A total of 7,980 citizen volunteers will be assessing children’s ability to do basic mathematics and read in Kiswahili and English in 133 districts in mainland Tanzania. The volunteers will be working as part of the annual learning assessment conducted by Uwezo Tanzania to investigate the quality of education provided to children.

The idea of Uwezo is very simple. Parents send children to school because they expect them to learn the basic skills and competencies necessary to succeed in future. So Uwezo – instead of focusing on impressive numbers of classrooms built, teachers recruited, and books supplied asks the simple question ‘Are Our Children Learning?’, This large scale data collection exercise seeks to establish actual ability of our children in doing simple arithmetic as well as in reading in both Kiswahili and English.

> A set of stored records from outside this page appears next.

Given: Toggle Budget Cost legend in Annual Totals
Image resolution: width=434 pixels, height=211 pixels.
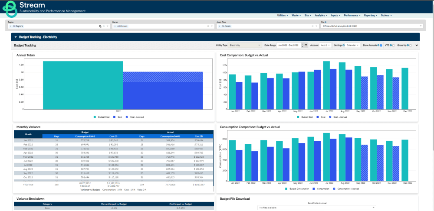Looking at the screenshot, I should (x=102, y=117).
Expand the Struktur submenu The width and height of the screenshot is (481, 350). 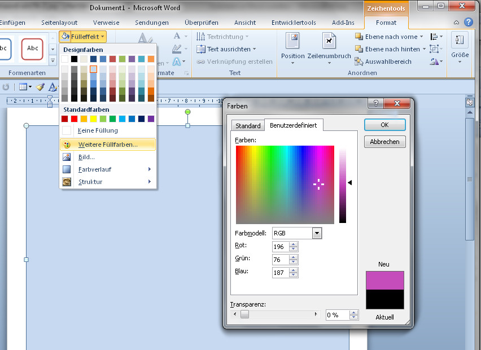tap(90, 182)
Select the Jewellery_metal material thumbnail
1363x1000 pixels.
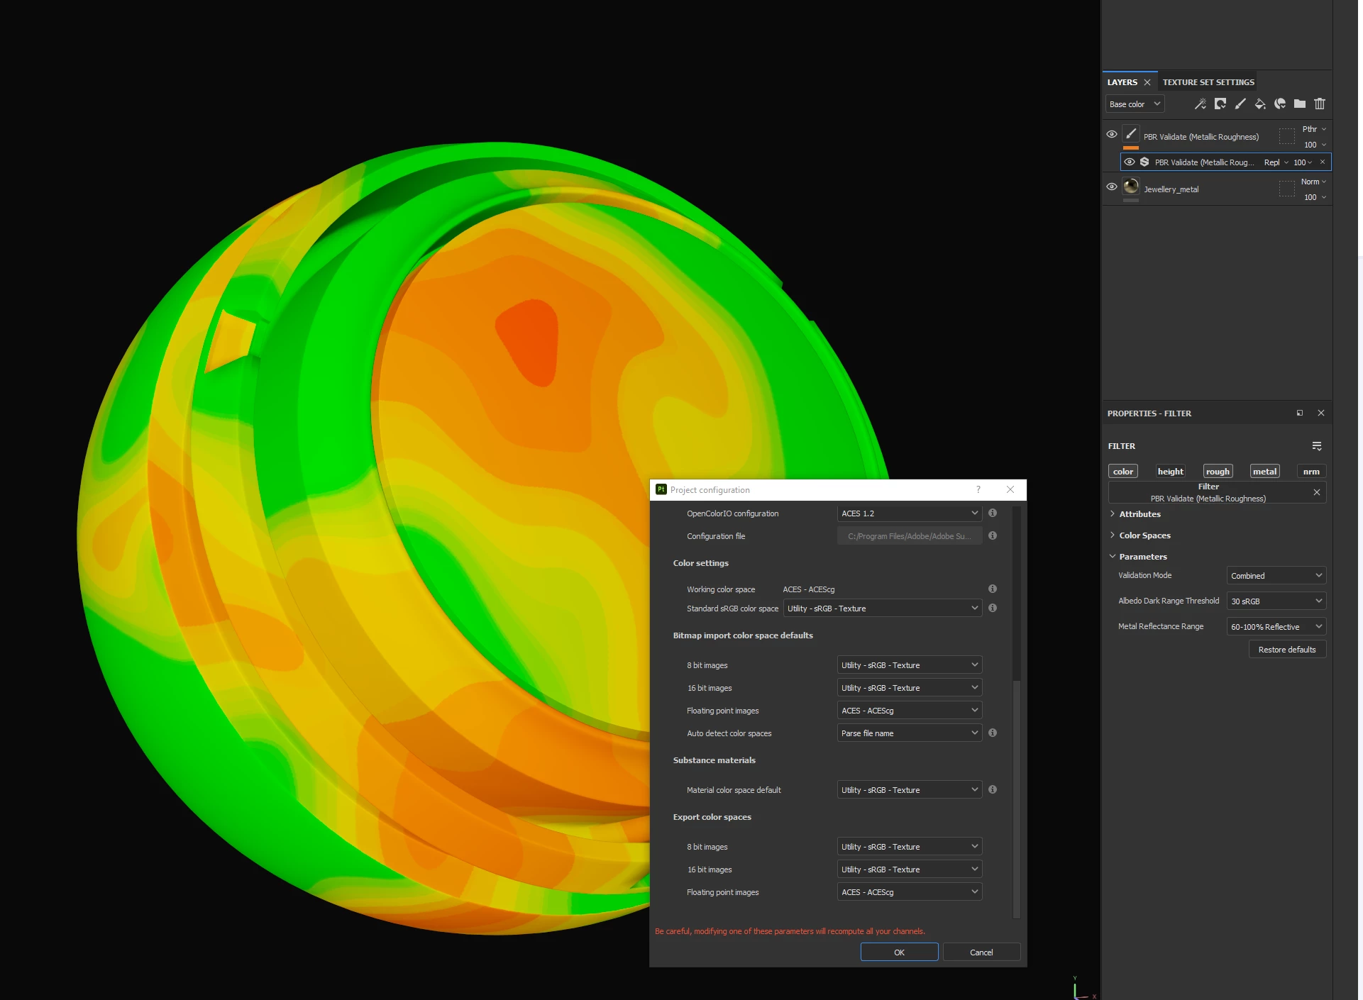point(1131,187)
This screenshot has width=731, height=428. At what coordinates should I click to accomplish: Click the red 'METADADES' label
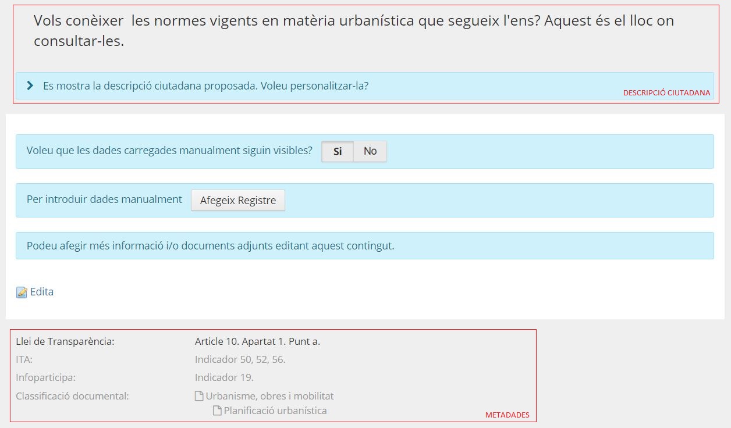click(x=508, y=415)
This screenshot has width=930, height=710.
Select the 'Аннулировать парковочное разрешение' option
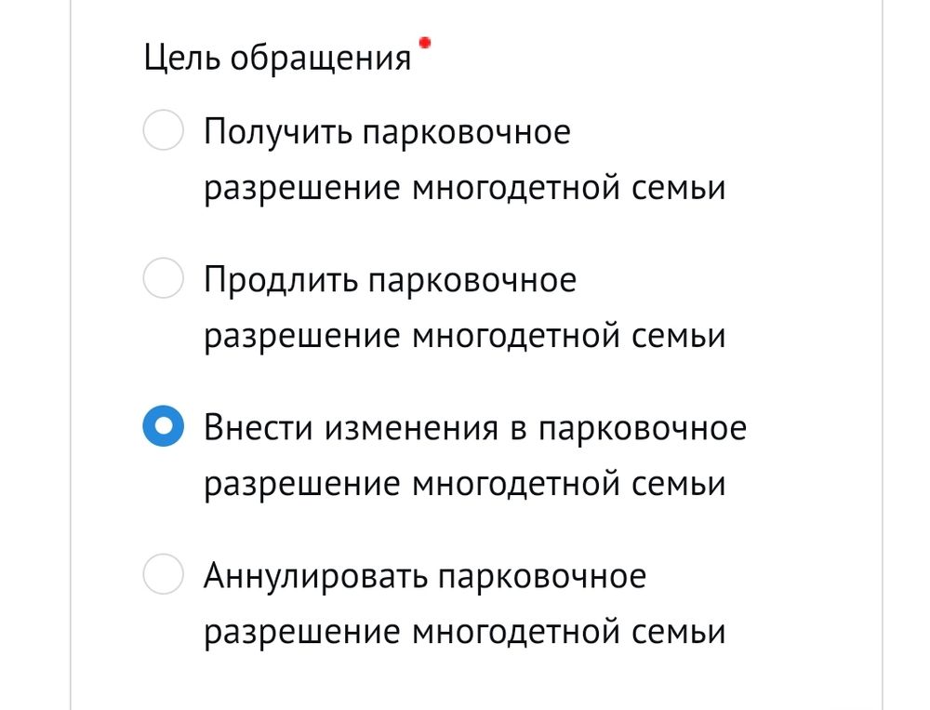(163, 576)
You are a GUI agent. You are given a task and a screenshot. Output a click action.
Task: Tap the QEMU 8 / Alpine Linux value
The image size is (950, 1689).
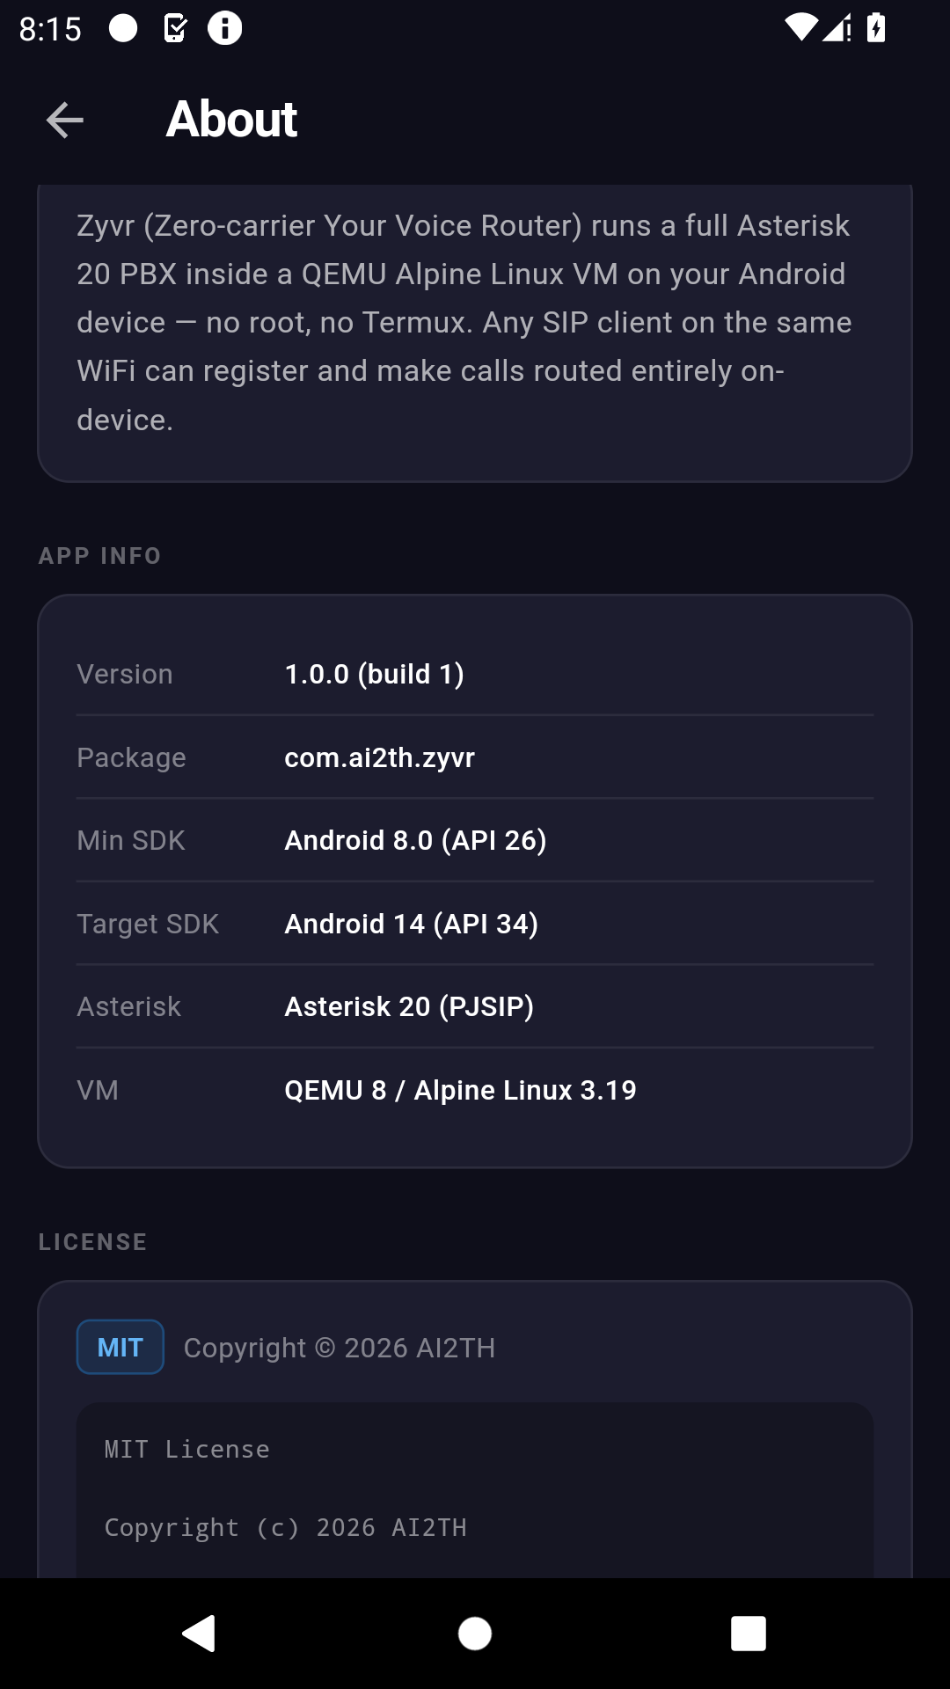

The assessment test is based on the Standard 2 curriculum and measures attainment of basic literacy and numeracy skills. Over 155,000 children, aged 7 – 16, in 79,000 households will be tested in 4,000 communities nationwide. Instant feedback is then provided to parents at the time of the tests so that they are aware of their children’s abilities in numeracy and literacy and can take action to improve any shortcomings.

Future success in education is based on a grasp of the foundational skills of literacy and numeracy. Uwezo contends that the low performance in Form 4 examinations can, at least partially, be traced back to the lack of these basic skills among children. Previous years assessments have found low levels of literacy and numeracy among children, with only 1 in 5 children in Standard 3 able to read and count at the Standard 2 level.

The assessment will be complete by the end of September 2013 and results will be released in early 2014.